Research Activities
We study mathematical models and algorithms intending to computationally reproduce human’s natural language communication. Here are examples of our major research topics currently in progress.
Syntactic Parsing
We study theories and technologies that make computers parse natural-language sentences and understand the meanings of sentences. Our research includes improvement of accuracy and speed of parsing as well as grammar development/acquisition. Enju parser that can output semantic structures of sentences in English, Japanese and Chinese is a good example of our achievement. We studied not only English or Japanese, but also Chinese, Vietnamese, and Amharic. We participate in an international project “Universal Dependencies” to develop multilingual resources and are engaged in data development in Japanese.
Semantic Analysis
In natural language, one meaning can be expressed by different linguistic expressions, at the same time one expression can have several different meanings. For example, “downpour” and “heavy rain” represent similar weather. Why do we know it? Humans usually can judge words mean “the same” or “different” without much thinking about the meaning of words, but it is not so easy to make computers do the same. In what situation do humans judge that two different linguistic expressions mean the same? We try through our research to uncover those mechanisms.
Specifically, we study recognition of inference in texts as known as RTE (recognizing textual entailment); a technology which automatically recognizes whether the meaning of two different sentences are equivalent or not. One of our research worth noting is a study on recognition of inference models which combines inferences based on formal logic with machine learning method for large-scale data.
We also study semantic parsing which converts natural language text into formal representations such as predicate logic formula or database query. If we can convert natural language text into predicate logic formula, we can solve recognition of inference in texts as inferences among logic formulas. If a sentence of inquiry can be converted into database query, we will be able to inquire database in natural language, and this is one of the grounding (more about that later).
Grounding
In addition to our verbal communicate through natural language, we obtain various nonverbal information visually, tactilely, etc. We can understand very well by combining verbal and nonverbal information together. For example, looking at a picture of mountain scenery, following conversation may take place: “Where did you take this picture?” “Tomamu. I visited there last week.” “For skiing?” We make such conversation unconsciously, and we do not know how we integrate various kinds of information to understand well.
Grounding is a study to link a concept described in natural language with nonverbal information. Among various kinds of nonverbal information, we especially focus on images, database, and chronological numeric data. For example, we study how to generate descriptions of a picture or moving image in natural language, how to inquire large-scale database in natural language, how to obtain an overview from fluctuating stock price data, etc.
We pursue collaborative research on grounding at AI Research Center of AIST. We conduct interdisciplinary research on image processing, machine learning, economics, etc., in collaboration with researchers of various domains. In JST PRESTO project “Development of text analysis technologies that can be linked to non-text data,” we studied on a basic technology to link images or database to natural language analysis.
Semantic Understanding in Dialogue Systems
To have a natural language dialogue with a robot is one of human dreams. The above-mentioned question answering is a part for its realization.
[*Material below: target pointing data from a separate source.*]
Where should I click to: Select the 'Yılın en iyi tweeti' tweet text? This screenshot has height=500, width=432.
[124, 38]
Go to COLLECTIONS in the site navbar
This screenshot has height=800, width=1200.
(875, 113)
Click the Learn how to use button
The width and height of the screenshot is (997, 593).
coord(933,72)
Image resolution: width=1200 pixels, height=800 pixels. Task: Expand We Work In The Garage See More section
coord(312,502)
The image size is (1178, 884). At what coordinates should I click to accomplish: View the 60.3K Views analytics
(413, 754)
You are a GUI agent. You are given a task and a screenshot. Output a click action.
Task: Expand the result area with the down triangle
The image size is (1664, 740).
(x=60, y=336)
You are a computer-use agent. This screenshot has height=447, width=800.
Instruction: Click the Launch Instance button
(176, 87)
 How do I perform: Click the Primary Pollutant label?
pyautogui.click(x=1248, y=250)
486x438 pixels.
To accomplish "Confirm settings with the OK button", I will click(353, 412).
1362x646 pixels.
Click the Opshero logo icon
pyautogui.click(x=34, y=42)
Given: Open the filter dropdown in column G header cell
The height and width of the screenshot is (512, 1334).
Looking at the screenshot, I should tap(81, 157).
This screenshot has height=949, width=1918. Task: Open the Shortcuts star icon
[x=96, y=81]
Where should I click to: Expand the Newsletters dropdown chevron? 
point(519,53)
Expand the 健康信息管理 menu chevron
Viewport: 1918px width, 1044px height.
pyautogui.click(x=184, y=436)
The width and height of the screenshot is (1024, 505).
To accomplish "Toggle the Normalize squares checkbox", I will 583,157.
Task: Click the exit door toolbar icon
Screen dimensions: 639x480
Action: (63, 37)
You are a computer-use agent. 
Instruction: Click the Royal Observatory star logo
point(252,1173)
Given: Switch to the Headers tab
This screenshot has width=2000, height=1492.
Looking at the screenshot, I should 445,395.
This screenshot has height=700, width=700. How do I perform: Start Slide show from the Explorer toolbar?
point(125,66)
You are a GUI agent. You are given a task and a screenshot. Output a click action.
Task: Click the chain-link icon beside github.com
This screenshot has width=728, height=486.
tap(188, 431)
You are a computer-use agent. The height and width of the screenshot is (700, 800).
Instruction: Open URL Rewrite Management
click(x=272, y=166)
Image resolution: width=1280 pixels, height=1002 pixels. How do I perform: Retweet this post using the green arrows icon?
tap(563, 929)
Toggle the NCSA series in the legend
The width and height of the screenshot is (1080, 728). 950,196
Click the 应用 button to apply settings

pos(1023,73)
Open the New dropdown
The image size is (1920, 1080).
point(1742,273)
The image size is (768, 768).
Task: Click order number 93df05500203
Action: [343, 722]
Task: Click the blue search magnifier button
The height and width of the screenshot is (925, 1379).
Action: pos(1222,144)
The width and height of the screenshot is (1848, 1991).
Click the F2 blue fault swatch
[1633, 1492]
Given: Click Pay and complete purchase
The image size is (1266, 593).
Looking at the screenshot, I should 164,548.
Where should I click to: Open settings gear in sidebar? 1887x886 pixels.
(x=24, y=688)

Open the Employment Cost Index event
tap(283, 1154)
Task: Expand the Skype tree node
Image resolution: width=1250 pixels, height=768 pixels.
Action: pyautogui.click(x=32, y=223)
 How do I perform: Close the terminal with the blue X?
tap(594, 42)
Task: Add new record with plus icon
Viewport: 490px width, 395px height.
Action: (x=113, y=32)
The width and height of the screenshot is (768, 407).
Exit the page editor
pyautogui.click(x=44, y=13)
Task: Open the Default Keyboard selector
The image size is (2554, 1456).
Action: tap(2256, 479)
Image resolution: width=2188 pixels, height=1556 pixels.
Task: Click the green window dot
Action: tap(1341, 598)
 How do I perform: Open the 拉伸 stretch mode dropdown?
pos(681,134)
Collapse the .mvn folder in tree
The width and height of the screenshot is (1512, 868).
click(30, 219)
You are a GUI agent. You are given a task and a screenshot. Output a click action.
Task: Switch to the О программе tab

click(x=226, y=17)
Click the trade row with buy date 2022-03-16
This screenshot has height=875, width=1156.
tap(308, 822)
However, we humans not only answer a question but also give additional information, make new information in combination with our knowledge, etc. Let us go back to the conversation example in our explanation on Grounding: “Where did you take this picture?” “Tomamu. I visited there last week.” “For skiing?” The speaker actively gives an additional information that he had been there in the previous week without being asked. And the other speaker infers from his knowledge that Tomamu is a famous destination for skiing. Even in this casual conversation we can find various natural language understanding and artificial intelligence technologies, and they are among our greatest hurdles. In particular, understanding human untterances can be considered as a kind of semantic parsing, and is an essential resarch topic in natural language processing.
We participate in the project “Communicative intelligent systems towards a human-machine symbiotic society”, studying fundamental technologies for applying semantic parsing to semantic understanding in dialog systems.
Knowledge Discovery from academic papers
Scientific research results are presented to public as an academic paper, and become a part of our common intellectual property. However, it is getting more and more difficult to find out necessary knowledge as the number of published papers is rapidly increasing. To find necessary knowledge through academic papers, searching by keyword is not enough; we need technologies to understand the relations among various concepts. We studied technologies to analyze the semantic relations of “methods”, “aims”, and “results”, etc. in academic papers. We have built dataset in English and Japanese, and conducted a research on semantic analysis model using this dataset.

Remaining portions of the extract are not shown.